In March 2015, Gill co-founded the smart home technology start-up JStar LLC. He is the chairman and Chief Technology Officer of the company. JStar's flagship product is Josh.ai, a voice-controlled home automation system using JStar's own artificial intelligence technology platform. The company is headquartered in Denver with offices in Los Angeles. In July 2017, JStar announced an additional $8 million in private investment to create original hardware to compete with Google Home, Amazon Echo, and other devices with intelligent assistants inside. Josh.ai can be used through Amazon Alexa-enabled devices, Google Home, and iOS and Android apps.

== Personal life ==

Gill married his husband, Scott Miller, in Massachusetts in 2009. They live in Denver, Colorado with their dog.

In 2022, Gill's husband Scott Miller became the U.S. Ambassador to Switzerland and Liechtenstein.

Gill is an avid snowboarder.

== Awards and honors ==
In 1996, Gill received the University of Colorado Distinguished Service Award for his work supporting HIV/AIDS research.

Macworld awarded him the Lifetime Achievement Award in 2001.
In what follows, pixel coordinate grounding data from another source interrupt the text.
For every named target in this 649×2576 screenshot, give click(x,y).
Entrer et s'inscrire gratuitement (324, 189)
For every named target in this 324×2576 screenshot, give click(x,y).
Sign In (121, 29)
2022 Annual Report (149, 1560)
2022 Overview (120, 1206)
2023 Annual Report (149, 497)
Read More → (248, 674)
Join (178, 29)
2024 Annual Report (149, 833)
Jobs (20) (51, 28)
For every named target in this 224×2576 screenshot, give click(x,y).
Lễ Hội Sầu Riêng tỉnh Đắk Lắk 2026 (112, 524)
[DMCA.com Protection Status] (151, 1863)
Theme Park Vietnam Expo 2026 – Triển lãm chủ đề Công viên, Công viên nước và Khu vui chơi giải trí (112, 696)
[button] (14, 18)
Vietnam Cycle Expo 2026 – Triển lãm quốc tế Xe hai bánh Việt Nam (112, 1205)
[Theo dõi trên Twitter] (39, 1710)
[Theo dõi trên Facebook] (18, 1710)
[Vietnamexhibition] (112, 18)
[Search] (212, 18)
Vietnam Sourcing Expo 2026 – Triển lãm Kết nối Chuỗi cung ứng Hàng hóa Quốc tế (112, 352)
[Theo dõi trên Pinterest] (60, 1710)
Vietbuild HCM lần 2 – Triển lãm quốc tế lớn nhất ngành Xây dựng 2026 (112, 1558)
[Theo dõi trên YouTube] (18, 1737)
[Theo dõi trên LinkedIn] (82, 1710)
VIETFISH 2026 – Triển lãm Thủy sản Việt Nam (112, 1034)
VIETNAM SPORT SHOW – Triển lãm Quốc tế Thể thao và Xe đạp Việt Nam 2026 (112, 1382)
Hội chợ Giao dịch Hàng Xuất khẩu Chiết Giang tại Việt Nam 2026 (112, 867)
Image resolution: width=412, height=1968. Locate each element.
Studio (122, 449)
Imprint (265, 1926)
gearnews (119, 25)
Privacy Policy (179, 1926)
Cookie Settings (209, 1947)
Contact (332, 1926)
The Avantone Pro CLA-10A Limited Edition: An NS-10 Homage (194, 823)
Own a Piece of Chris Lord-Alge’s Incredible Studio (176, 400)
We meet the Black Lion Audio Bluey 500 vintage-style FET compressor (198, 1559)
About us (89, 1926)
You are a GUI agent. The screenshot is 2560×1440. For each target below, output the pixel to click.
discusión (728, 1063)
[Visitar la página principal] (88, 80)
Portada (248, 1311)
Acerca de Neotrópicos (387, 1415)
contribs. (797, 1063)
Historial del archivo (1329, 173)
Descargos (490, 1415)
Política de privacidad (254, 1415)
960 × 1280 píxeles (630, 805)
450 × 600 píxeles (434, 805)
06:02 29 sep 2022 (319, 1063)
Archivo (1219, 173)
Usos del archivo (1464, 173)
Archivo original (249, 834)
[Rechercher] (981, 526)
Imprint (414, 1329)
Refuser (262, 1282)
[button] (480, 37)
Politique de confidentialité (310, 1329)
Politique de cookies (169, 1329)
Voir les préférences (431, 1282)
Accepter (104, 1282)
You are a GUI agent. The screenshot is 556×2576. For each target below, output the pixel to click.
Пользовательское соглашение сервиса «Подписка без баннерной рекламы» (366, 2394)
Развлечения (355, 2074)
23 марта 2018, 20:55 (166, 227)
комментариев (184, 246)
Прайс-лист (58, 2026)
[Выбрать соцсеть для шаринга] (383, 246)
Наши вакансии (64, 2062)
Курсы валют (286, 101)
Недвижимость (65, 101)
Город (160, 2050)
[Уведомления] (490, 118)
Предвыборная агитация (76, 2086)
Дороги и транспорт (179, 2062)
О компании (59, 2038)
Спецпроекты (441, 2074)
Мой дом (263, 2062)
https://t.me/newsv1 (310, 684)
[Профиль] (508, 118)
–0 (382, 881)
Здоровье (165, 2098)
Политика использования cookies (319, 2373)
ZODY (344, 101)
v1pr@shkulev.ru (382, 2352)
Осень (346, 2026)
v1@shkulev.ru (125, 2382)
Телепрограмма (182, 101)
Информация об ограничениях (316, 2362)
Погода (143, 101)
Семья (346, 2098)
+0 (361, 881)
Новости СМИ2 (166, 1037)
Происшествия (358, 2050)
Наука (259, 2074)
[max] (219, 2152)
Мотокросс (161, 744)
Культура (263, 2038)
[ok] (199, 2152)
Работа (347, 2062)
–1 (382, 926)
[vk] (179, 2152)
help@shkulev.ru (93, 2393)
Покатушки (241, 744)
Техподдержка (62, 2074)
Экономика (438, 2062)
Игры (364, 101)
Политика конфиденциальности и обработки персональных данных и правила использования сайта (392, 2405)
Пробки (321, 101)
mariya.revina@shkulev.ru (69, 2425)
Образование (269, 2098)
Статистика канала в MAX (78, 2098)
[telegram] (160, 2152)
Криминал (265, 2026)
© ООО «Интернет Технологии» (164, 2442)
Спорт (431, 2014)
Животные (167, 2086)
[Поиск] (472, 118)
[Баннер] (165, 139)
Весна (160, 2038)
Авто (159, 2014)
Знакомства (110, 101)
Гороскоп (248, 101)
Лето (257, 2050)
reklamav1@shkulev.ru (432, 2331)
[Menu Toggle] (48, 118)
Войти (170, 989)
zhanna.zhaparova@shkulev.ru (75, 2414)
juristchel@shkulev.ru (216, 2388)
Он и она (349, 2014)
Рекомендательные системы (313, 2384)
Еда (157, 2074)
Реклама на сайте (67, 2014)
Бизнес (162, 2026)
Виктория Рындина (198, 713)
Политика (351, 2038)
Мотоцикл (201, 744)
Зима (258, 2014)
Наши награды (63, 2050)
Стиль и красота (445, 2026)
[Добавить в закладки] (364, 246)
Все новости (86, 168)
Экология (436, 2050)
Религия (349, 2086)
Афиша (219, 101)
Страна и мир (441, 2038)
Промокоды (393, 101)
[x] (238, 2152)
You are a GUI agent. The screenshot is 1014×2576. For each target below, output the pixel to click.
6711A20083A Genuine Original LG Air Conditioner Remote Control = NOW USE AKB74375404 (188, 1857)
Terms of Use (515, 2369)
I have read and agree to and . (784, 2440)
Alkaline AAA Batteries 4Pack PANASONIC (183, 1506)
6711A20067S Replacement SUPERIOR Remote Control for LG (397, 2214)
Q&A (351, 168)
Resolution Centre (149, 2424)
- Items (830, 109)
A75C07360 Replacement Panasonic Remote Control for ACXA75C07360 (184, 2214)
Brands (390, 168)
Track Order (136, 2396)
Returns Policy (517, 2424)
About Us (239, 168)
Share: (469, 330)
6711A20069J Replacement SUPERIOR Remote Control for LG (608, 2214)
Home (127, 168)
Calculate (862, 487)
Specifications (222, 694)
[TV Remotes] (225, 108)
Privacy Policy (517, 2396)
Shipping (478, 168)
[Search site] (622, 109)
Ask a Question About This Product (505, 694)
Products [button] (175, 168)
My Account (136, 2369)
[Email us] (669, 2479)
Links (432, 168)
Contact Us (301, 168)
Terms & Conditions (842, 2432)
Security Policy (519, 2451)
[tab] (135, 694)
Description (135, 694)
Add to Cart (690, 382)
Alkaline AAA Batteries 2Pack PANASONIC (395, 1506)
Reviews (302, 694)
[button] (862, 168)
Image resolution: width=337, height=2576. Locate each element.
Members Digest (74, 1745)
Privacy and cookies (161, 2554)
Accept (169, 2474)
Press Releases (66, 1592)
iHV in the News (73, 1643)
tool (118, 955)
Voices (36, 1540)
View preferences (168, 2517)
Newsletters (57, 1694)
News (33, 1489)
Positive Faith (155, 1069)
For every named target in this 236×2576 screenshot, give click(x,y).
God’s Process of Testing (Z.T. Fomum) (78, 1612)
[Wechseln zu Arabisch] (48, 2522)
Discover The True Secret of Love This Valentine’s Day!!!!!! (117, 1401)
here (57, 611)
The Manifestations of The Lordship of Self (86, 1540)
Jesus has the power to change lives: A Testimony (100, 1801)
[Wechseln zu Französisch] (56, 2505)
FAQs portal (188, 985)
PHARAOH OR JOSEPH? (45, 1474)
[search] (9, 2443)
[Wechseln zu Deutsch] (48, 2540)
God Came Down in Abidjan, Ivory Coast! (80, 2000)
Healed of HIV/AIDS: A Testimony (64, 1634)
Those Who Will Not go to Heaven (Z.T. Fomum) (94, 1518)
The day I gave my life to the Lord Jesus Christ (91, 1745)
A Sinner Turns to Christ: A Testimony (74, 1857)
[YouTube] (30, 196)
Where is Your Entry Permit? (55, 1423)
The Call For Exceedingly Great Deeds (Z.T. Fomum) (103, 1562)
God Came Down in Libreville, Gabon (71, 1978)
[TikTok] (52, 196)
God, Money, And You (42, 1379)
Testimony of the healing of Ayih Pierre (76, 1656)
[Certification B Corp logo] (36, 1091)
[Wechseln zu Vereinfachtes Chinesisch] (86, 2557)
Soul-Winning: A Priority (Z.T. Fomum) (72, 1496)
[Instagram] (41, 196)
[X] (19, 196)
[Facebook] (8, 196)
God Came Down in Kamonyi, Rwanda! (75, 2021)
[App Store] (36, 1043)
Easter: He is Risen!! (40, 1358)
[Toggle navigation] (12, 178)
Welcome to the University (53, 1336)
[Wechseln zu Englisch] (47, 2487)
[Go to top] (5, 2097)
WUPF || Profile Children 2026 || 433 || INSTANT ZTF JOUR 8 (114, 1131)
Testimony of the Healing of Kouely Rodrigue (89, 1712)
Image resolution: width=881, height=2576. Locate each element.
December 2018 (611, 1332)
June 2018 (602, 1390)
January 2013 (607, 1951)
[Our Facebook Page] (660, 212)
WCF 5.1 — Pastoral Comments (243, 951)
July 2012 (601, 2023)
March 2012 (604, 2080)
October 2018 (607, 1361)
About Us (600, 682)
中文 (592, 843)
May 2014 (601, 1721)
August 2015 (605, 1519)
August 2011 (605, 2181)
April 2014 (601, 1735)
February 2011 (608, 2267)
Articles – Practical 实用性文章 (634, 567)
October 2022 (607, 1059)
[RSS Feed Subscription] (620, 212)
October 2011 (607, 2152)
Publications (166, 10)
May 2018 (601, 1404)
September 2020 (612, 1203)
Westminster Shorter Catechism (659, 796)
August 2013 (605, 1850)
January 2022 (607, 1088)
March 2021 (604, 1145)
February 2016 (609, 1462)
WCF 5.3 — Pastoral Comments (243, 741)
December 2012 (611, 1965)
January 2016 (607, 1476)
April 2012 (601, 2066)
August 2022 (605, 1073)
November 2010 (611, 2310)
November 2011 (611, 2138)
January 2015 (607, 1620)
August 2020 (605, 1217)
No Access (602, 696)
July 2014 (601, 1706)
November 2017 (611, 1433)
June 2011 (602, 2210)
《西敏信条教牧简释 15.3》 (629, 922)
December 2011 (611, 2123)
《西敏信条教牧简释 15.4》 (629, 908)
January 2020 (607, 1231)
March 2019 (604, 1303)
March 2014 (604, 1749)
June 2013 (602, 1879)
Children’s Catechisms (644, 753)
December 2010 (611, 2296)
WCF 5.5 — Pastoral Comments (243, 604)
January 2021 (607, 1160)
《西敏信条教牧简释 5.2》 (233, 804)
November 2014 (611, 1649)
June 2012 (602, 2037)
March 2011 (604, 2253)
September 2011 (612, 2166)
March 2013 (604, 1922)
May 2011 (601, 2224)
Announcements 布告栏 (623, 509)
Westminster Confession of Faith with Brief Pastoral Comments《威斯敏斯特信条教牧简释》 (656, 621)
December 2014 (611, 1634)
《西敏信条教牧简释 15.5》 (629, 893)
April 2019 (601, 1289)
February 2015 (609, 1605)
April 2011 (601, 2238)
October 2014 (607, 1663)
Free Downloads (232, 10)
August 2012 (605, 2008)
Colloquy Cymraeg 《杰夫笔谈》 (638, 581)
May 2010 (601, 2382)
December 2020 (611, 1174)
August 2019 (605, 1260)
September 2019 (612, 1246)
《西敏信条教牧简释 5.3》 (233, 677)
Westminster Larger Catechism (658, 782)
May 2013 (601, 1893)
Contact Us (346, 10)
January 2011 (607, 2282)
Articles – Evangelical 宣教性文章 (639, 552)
Gill was awarded the NOGLSTP GLBT Engineer of the Year Award in 2007.

In September 2007, People for the American Way awarded Gill its Spirit of Liberty Award.

Gill received Liberty Hill Foundation's Upton Sinclair award in 2011.

Colorado Governor Jared Polis awarded Gill the Colorado 2019 Vanguard Legacy Governor's citizenship Medal.

In August 2020, he was honored with Family Equality's Murray/Reese Family Award.

In January 2025, he was awarded the Presidential Medal of Freedom by President Biden.

In May 2025, Tim Gill and his husband, Scott Miller, were honored by TIME Magazine as "Titans" on the TIME 100 Philanthropy 2025 list. In the accompanying article, Gill says, “We understand there will be setbacks but we think that over time we will make incremental progress toward a freer and more fair world.”